The conceptual framework of my graduation project (working title: Ambient, Aberrant) intertwines my interests in optical phenomena, journey and the landscape. In this work, I employ abstraction as a method to address the constructed nature of reality inherent in photomedia's apparatuses and processes and our culturally constructed concepts of nature and truth.
I use photomedia as a way to mediate my surroundings and experiences in the same way that users of the Claude Mirror— a pre-photographic optical device used by artists and tourists in the eighteenth and nineteenth centuries, and which I use as a metaphor for my own artistic methods—mediated their experience of the landscape.
Sometimes I place prisms, or other optical modifiers, in front of the lens during in-camera exposure, distorting, fragmenting and abstracting the view.

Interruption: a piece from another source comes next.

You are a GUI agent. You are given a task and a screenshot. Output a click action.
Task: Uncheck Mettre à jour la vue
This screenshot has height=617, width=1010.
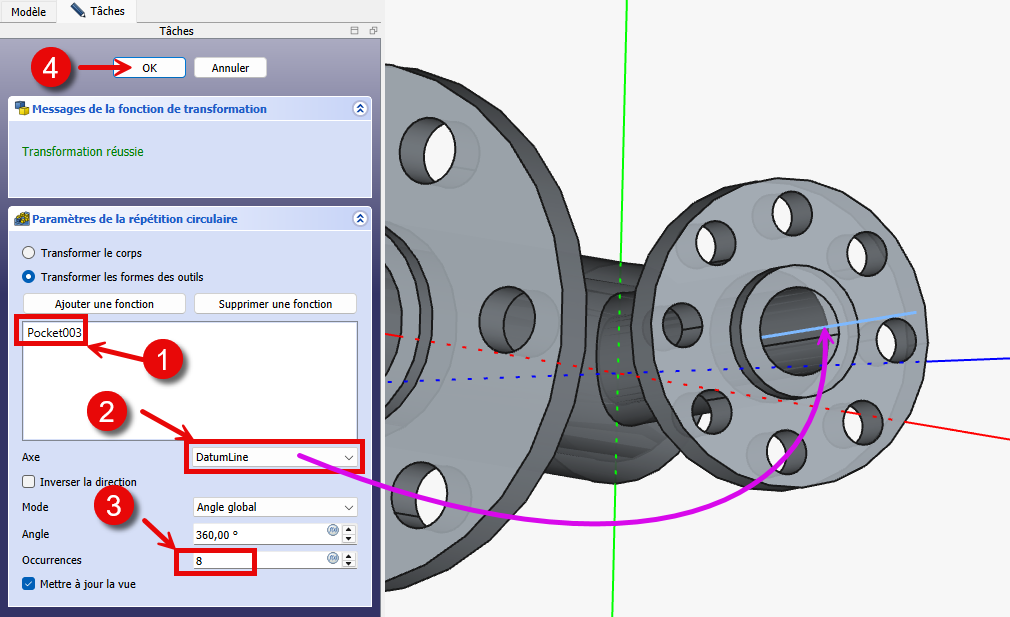(29, 584)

Later, I will subject some of these images to a second iteration of mediation through ‘darkroom interventions’ extending the timespace of the image beyond the moment of in-camera exposure. I seek to expose the process and the constructed nature of image-making, while simultaneously allowing for poetic expression.
Photomedia can not only disguise but also highlight its own implicit failure to represent reality objectively. I seek to transcend this problem by acknowledging the fact that the representation of truth in photomedia is always subjective. My work is both sincere in its quest for authenticity and a secular, ungendered and contemporary sublime, yet ironic, knowing that my goals are ultimately unattainable.
Ambient, Aberrant remains a work in progress.